About a week later, my roommate announced that she had purchased a large, artificial tree at a discount and would be decorating it that night. Within a two-day span of planning, hanging colored balls in the most appropriate places, and finding just the right tinsel, she was done.
I witnessed a gorgeously adorned tree that a friend remarked could actually be on display at the mall. I wholehearted agreed. It was truly perfect in its beauty, a testament to a woman with awesome taste and great care in pulling together a work of art. My little spontaneous, lopsided tree just couldn’t compare. I had to laugh at the difference.
The same kind of chuckle escapes my lips when it comes to Christmas gift wrapping. First, I usually wait to do a boatload of gifts a night or two before I have to ship them. And me, I use way too much tape, a habit my mother has caught me doing for years now. That supposedly invisible tape – don’t believe it for a minute. It becomes an eye sore when I try desperately to keep together awkwardly shaped presents. Then it’s the old peel and stick, already made bows you get in a bag and a couple of sparkly labels and I am done. (Hey, it’s the thought that counts.) After two solid hours of taming the pile into some semblance of Christmas cheer, surrounded by shreds of gift wrap and mini tape balls, I am completely spent but proud to have accomplished a monumental task.
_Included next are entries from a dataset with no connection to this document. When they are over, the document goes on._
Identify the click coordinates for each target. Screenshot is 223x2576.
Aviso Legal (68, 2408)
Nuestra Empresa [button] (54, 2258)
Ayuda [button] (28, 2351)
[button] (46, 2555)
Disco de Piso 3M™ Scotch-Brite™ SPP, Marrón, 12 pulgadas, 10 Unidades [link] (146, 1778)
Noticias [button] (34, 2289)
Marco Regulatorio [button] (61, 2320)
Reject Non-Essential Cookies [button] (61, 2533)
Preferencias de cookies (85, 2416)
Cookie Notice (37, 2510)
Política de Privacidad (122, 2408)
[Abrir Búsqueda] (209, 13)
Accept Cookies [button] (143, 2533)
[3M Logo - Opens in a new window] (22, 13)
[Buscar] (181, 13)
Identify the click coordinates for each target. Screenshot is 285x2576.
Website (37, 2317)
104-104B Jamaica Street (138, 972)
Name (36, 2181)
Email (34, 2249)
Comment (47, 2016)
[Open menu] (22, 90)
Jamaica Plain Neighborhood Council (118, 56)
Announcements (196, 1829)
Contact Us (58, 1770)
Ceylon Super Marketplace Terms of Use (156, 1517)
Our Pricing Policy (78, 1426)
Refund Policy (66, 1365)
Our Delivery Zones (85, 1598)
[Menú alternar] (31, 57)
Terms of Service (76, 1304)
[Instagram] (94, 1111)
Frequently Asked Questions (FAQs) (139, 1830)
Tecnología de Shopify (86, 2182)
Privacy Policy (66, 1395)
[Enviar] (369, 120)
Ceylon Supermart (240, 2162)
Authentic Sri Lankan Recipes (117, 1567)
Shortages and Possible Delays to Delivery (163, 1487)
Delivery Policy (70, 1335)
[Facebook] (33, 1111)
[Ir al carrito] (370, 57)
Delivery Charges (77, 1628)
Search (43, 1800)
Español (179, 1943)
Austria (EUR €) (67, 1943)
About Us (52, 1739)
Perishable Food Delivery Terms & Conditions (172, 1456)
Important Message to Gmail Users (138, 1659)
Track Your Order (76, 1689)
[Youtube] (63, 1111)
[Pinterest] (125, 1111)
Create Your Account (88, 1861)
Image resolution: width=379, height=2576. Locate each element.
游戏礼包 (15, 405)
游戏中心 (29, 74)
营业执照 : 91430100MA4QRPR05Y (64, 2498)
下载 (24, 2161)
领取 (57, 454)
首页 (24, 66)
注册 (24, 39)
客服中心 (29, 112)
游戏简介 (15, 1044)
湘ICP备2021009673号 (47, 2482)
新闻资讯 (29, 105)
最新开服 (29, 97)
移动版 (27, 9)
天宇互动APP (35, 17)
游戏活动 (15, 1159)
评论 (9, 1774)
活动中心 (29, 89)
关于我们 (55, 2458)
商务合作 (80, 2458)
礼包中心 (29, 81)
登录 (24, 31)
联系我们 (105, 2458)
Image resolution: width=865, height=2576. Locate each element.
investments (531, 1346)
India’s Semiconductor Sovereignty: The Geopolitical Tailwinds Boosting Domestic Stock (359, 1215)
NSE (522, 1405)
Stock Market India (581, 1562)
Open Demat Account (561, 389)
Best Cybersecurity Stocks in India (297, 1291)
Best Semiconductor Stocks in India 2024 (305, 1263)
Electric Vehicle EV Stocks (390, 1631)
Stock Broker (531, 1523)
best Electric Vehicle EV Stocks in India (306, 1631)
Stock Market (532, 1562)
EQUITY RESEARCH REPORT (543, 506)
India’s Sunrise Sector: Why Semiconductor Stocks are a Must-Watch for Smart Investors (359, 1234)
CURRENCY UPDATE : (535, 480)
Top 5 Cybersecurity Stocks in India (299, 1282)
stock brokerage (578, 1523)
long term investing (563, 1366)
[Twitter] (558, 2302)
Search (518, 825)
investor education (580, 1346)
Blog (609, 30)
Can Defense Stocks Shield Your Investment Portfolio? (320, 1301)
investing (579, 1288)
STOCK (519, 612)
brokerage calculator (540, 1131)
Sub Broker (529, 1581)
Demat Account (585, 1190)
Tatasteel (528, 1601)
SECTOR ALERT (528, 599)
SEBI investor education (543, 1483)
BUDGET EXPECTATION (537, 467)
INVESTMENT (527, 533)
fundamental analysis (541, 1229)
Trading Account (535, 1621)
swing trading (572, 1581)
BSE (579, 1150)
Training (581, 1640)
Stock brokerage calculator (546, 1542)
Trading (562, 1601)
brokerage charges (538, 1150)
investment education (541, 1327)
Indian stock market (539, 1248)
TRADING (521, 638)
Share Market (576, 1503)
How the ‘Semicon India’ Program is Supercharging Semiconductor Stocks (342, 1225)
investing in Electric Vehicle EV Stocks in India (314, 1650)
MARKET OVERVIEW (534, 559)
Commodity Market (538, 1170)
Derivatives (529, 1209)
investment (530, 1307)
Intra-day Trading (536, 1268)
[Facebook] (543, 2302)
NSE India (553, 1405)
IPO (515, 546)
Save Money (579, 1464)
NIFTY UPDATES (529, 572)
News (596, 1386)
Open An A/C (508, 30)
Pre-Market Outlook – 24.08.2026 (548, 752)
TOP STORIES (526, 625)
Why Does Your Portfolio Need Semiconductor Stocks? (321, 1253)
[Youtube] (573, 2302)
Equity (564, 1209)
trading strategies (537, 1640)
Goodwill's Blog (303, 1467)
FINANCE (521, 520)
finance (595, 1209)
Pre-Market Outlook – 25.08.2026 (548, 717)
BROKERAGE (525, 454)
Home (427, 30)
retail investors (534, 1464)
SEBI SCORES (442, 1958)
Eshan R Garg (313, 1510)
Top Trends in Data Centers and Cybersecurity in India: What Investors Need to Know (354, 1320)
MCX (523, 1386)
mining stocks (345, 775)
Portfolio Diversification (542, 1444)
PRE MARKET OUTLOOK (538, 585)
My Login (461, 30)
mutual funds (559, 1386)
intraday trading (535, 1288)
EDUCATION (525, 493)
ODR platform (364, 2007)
In contrast, my roomie does only a couple of gifts at a time, the wiser way to apportion time and attention to each individual’s specially wrapped package. She makes the bows herself from beautifully selected ribbon and only the best gift wrap. Each parcel is almost too pretty to open.
I have to admit, I am impressed with the display of preparation and beauty that unfolds before me each year, courtesy of my housemate. One of these days, that kind of talent is going to rub off on me, I just know it.
Then just last night, my roommate gently placed my gift under the tree. I soon realize that was a hint. It dawned on me that this was the night that we were doing our gift exchange. Since we both go out of town to visit family during the holidays, we try to celebrate before Christmas. A bit flustered, I excused myself to throw together her gift. No color-coordinated gift bag here – there was just no time. I found some light green tissue paper in my bedroom and a too-big, wrong-color bag that I stole from the garage. Within minutes and a flurry of activity, I had bagged the goodies and sheepishly snuck the gift under the tree. Despite my frankly ugly wrapping job, my roommate still loved what I got her, a pressed-flower picture in a small frame and some fragrant hand soap.
We shared an awesome time of exchanging not only heart-felt gifts, but laughter and hope for a new year as well. I realized that we are a good match when we work together. My spontaneous, sometimes haphazard decorating is nonetheless a cause for humor and lightens the mood, whereas my roommate brings quiet and contemplative inspiration. Together, we bring the elements that are most needed at Christmas and always: peace, beauty, holiness, joy, and laughter.
Whether you bring awe or you bring a bit of quirky mirth to your house this season, know that the object is still the same: honor and praise to Jesus Christ, our Savior. So, however God chooses to shine His light through your home this year, let that joy and wonder rest on you now and always. Merry Christmas!